Kyoto Science Sequence (KSS)

京都教育大学附属高校を訪問!

2016.10.25.

10月25日に京都教育大学附属高校に大学院生3人で伺い、理系の2年生約90人を相手に講演を行いました。内容としては「大学院・大学院生の紹介」を10分、3人それぞれの「研究紹介」を各20分程度行いました。

前半では、

  • 大学院には現在、理系学生の多くが進学している
  • 大学院では研究のやり方を学ぶ
  • 実験や観察ばかりではなく「まだわかっていないこと」を調べることに時間がかかる。
などの話を行いました。「いろんな世界があるとわかった」などの感想をいただき、また先生からも「進路指導の際の参考になった」と好評をいただきました。

後半では、私達の研究内容についての話を行いました。 1人目は「素粒子とは何か、素粒子からこの世界の成り立ちを考える」、2人目は「これまでは鳴かないと考えられていたカエルのメスの鳴き声」について、3人目は「天の川銀河の中心部の形から、銀河の成り立ちについて考える」といった内容で講演を行いました。研究を理解するための基礎的な知識から、自分の研究の魅力までを伝えられたのではないかと思っています。また、後半では3人それぞれの研究生活についての話も少しだけ盛り込みました。実験を行うために厳しい時間の制約があったり出張が多かったりと、それぞれの分野に特有の事情があることがわかり、私自身も興味深く聞いていました。講演を聞いた生徒からは、「いろんな分野に興味が持てました」「全員そのテーマに情熱をもって研究し続けるということがすごいと思ったし、とても面白かったです。」などの感想をいただきました。

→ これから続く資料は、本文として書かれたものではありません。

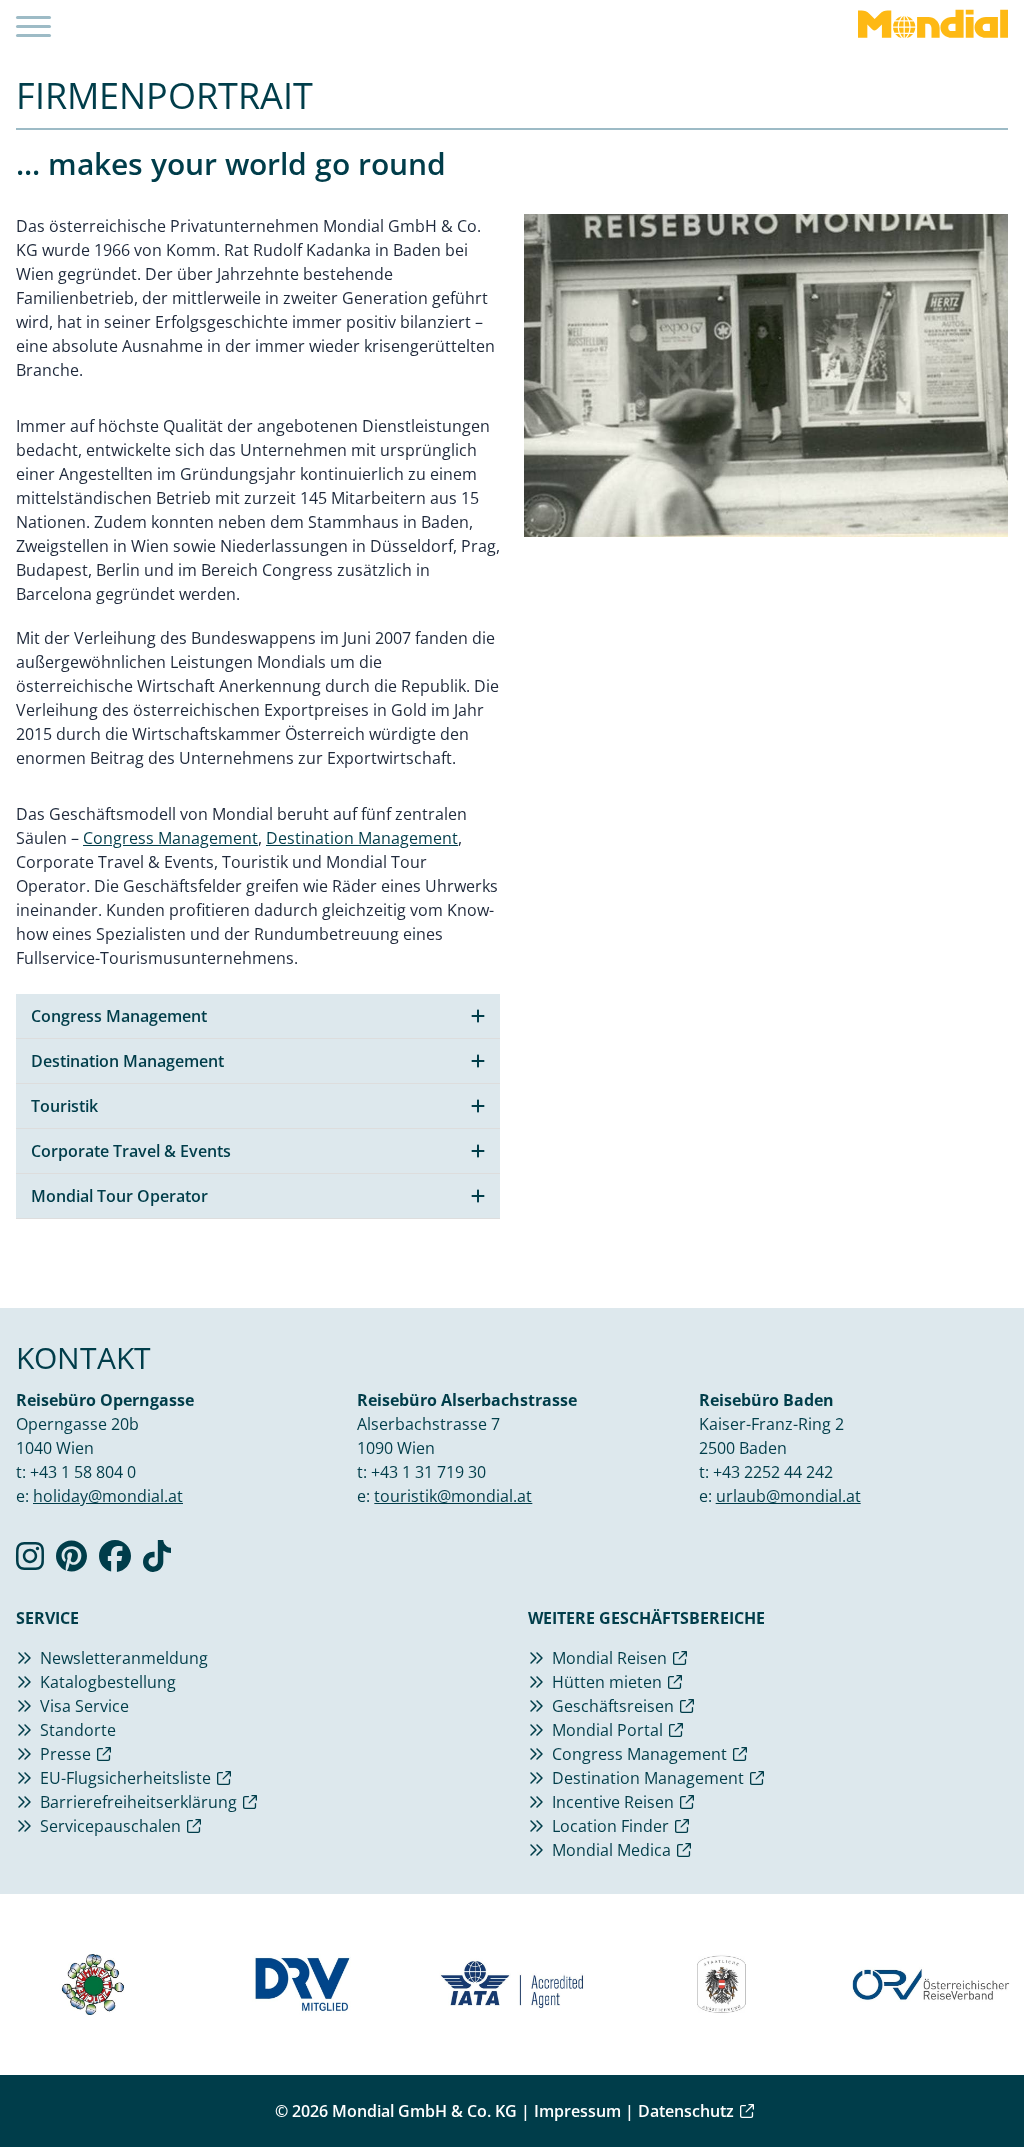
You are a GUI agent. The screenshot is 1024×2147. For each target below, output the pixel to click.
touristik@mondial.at (453, 1496)
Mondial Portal (607, 1730)
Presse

私自身は、このような一般向けの講演をしたことがなく初めての経験だったのですが、非常に楽しくお話をさせていただきました。素粒子という馴染みのない分野の話で難しかったとの声も聞かれたので、今後の参考とさせていただきます。講演のために時間を空けていただいた先生方、聞きに来ていただいた生徒のみなさんに感謝いたします。継続的に講演会を行っていきたいとのお話もいただけたので、よりわかりやすく興味の持てる講演ができるよう精進していきたいと思います。